* WHAT THE TASK ASKS *
Within the data below, determine how many lines contain "Select" and supply only that figure.

Data excerpts
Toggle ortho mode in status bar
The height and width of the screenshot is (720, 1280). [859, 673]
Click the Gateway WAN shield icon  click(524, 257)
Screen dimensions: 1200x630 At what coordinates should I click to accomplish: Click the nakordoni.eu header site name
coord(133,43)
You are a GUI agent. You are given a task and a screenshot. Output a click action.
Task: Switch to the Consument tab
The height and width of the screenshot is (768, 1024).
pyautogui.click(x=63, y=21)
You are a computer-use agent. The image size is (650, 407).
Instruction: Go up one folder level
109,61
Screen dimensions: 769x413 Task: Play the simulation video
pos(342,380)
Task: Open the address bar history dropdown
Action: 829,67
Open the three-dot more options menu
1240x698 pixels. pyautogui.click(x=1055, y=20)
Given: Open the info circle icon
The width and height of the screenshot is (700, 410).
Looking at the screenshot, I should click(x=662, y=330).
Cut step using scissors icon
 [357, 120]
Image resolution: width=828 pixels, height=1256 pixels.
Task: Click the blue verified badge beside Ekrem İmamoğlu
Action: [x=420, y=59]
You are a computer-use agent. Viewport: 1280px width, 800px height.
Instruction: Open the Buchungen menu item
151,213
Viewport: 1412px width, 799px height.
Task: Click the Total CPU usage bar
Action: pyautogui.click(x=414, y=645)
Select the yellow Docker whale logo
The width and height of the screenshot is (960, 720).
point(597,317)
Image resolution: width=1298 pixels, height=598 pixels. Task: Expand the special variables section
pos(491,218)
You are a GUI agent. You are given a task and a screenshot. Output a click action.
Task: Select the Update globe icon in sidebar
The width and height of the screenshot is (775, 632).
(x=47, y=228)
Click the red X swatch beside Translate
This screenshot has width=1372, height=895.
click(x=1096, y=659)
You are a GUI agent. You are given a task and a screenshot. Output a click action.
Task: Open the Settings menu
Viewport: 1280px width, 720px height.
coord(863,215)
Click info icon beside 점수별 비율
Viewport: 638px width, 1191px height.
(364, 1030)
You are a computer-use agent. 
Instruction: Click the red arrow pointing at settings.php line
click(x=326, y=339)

* PROBLEM SOLUTION *
2